(Stored items)
● ● ● ●
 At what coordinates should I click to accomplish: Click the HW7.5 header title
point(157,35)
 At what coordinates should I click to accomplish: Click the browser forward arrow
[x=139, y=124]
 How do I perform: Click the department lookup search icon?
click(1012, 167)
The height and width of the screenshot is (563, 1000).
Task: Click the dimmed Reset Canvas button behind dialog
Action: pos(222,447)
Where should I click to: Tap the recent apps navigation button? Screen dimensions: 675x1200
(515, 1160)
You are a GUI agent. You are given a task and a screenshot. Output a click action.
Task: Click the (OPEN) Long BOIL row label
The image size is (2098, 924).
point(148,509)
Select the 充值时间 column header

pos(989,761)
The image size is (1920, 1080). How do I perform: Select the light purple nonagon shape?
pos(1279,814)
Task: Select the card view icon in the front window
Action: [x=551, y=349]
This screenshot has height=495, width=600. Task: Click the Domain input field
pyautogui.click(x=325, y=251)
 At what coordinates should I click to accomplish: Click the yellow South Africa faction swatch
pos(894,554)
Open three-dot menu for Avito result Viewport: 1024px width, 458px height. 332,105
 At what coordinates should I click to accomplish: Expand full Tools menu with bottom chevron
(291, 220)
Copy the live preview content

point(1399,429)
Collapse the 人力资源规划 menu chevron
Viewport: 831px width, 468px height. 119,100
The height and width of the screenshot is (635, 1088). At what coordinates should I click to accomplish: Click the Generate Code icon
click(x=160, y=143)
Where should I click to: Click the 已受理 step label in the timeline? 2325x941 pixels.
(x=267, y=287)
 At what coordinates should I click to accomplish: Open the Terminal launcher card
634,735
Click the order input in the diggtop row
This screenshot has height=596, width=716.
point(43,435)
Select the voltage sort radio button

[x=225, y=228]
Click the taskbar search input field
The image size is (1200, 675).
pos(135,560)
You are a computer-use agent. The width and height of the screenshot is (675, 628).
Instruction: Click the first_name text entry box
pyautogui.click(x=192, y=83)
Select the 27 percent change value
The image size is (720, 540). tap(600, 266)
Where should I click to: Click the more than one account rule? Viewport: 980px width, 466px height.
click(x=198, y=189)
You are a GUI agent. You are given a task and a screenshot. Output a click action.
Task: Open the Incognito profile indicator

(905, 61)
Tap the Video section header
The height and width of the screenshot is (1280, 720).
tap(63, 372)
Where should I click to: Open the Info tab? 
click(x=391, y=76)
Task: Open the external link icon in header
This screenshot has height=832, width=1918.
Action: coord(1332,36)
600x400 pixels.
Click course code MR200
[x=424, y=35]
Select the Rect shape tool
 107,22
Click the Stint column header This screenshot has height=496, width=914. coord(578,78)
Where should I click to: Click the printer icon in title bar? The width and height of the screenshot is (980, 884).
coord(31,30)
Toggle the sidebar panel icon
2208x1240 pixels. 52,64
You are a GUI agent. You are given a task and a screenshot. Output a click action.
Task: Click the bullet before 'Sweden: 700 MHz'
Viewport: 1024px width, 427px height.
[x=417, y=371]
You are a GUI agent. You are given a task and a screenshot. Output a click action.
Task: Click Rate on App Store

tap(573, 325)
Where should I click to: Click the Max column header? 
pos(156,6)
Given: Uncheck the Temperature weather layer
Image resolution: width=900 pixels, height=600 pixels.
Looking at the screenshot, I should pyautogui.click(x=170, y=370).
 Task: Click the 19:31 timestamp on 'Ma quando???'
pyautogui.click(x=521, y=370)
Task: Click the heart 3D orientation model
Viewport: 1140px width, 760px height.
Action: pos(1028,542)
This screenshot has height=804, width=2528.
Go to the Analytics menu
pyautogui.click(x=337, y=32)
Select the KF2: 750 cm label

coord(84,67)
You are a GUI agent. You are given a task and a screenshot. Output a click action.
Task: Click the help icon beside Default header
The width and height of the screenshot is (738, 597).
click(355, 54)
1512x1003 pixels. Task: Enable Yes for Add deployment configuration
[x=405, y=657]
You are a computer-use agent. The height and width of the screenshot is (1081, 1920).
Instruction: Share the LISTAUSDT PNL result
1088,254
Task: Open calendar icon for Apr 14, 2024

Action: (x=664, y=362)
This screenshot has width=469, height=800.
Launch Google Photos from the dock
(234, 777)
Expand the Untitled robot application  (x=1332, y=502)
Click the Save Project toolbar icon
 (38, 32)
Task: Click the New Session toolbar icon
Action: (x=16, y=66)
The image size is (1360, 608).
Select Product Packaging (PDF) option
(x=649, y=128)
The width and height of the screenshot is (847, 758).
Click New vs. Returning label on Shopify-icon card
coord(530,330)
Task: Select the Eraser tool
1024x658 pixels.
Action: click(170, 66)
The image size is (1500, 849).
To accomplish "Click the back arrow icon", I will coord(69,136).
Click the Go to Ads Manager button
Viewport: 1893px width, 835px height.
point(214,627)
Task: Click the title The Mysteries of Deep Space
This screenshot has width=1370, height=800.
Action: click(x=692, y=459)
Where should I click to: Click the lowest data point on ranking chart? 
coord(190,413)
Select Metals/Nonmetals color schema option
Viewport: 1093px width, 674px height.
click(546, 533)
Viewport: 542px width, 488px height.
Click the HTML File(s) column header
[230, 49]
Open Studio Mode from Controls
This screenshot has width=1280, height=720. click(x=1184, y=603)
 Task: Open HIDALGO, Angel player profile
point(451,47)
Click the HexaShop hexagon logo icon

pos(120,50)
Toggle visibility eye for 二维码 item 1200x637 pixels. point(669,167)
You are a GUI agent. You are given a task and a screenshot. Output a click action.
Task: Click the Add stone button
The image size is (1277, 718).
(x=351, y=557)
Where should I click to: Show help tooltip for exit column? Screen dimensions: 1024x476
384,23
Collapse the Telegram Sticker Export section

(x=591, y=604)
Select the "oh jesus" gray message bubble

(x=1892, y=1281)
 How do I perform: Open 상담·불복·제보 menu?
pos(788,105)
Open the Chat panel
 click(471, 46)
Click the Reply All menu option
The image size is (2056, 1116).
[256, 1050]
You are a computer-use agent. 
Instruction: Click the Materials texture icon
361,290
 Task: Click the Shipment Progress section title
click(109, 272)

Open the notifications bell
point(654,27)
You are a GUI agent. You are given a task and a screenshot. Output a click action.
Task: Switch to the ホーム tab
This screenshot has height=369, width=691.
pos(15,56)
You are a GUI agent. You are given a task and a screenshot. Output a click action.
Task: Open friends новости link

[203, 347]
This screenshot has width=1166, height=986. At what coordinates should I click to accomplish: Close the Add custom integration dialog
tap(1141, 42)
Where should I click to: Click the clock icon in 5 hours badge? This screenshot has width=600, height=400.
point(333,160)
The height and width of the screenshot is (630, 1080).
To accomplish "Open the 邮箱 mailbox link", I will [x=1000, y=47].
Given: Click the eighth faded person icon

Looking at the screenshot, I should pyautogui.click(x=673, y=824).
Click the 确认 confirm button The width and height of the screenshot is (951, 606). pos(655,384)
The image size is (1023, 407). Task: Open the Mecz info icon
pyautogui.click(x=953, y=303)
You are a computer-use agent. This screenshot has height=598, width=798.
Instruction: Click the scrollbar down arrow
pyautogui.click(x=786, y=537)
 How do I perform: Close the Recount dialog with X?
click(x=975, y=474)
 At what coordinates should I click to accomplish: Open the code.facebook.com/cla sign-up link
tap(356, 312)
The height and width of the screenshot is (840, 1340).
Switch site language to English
● ● ● ●
EXERCISE INSTRUCTIONS
In the lines above, spot each one that contains the word "computer" and copy it.

TASK ANSWER
You are a computer-use agent. The width and height of the screenshot is (675, 628).
You are a computer-use agent. The height and width of the screenshot is (1081, 1920).
You are a computer-use agent. 
You are a computer-use agent. This screenshot has height=598, width=798.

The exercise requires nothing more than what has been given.